第1回 皮膚の構造

皮膚は、左の図のように大きくわけて「表皮」「真皮」「皮下組織」の3層からできています。

  • 厚さ:表皮と真皮合わせて1.5mm
  • 面積:日本人の平均1.6
  • 重さ:体重の16%
  • 色:メラニン色素の量や血液循環などで決まる

1.表皮

皮膚の一番外側の層のことを表皮といいます。この表皮の状態が良いことが、一般に、“肌が美しい”ということになります。

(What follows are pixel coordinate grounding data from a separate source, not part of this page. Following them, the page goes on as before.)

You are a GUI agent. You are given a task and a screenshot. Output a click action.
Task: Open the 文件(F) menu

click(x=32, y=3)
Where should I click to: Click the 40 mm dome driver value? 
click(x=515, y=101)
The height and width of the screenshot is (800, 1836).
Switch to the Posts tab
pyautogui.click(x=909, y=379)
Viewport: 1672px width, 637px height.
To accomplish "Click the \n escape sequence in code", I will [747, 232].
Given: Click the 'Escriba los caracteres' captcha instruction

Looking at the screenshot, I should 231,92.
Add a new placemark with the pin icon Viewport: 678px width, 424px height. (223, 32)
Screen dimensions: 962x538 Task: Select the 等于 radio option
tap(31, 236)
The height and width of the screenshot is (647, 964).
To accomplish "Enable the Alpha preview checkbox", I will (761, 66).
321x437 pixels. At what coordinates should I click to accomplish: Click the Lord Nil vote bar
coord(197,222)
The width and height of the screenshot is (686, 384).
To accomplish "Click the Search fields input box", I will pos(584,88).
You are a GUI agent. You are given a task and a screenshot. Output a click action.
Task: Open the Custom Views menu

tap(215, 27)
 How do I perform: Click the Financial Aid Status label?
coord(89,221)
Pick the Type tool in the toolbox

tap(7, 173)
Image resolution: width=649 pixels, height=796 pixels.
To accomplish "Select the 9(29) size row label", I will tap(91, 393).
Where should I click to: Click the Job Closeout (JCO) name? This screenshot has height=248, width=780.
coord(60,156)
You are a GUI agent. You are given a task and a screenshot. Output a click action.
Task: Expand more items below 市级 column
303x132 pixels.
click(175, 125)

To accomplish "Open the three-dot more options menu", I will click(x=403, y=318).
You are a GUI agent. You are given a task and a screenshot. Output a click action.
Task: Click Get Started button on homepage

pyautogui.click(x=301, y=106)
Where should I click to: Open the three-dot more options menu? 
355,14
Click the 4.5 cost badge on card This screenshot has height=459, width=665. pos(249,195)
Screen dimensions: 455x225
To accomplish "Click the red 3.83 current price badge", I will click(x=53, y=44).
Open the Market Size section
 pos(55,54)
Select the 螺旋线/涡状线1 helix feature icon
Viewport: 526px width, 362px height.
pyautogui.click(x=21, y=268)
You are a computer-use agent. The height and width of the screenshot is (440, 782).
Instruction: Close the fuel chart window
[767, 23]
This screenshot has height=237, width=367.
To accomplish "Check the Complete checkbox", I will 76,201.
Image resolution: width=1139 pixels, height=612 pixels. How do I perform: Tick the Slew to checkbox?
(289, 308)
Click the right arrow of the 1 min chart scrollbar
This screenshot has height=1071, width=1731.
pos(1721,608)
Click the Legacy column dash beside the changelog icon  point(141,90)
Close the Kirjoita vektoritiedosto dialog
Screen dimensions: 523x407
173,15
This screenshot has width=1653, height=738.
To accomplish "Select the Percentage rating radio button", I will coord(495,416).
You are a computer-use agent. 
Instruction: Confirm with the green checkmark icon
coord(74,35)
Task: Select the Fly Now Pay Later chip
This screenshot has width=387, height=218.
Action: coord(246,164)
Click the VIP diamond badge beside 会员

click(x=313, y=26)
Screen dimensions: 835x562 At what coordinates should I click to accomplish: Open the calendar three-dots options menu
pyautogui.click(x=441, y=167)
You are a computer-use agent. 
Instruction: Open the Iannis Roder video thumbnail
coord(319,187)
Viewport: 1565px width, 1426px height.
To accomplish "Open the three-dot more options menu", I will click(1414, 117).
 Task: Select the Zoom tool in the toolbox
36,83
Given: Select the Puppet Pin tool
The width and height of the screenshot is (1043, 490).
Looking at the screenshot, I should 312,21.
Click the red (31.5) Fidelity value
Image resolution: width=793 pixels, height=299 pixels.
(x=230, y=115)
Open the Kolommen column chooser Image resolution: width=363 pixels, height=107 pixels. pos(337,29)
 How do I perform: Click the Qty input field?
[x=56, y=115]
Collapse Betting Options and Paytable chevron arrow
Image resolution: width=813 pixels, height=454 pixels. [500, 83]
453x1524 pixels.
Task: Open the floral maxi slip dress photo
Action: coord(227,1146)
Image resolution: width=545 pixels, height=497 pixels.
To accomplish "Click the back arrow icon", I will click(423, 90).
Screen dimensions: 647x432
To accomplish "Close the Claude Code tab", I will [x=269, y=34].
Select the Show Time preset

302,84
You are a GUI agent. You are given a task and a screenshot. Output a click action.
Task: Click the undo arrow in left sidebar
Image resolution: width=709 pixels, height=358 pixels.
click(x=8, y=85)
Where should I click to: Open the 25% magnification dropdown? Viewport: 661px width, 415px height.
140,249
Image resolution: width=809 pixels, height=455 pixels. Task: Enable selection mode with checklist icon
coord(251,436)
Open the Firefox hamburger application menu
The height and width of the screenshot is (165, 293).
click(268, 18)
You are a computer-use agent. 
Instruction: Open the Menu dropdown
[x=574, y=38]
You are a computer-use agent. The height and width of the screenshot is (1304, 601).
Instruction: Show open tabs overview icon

化粧品は、主にこの表皮に働いて、栄養やうるおいを与え、美しく整えてくれます。

2.真皮

表皮の下にある層は真皮といいます。皮膚細胞の95%の占める厚い層です。

真皮は主に、コラーゲン、エラスチンと呼ばれる繊維細胞からできていて、そのすき間をムコ多糖等を主成分とした基質がうめつくしています。肌の弾力、ハリはこれらの構造によって保たれています。

3.皮下組織

真皮の内側にあるのが皮下脂肪を含んだ組織の層です。厚さ(脂肪の量)は、体の部位によって異なり、また年齢、性別、気候、健康状態等によって変化します。

皮下脂肪の役割

  1. 外界の衝撃より内側の組織を保護する。
  2. 体温を保つ。
  3. 余分なエネルギーを貯える。
  4. 女性の曲線美をもたらす。
  5. 皮膚にハリをもたらす。

細胞の構造

皮膚は細胞から成り立っていますが、皮膚だけでなく細胞は生物の体をつくる最も小さい単位で、下図のような構造になっています。

  • 細胞質:細胞を満たす粘液状のもので、様々なものを含みます。
  • 細胞核:細胞に生命を与えます。”死んだ細胞”tpじゃ核のない細胞のことです。
  • 細胞膜:特殊な構造により、栄養分の補給、呼吸、老廃物の処理、水分の出入りが行われます。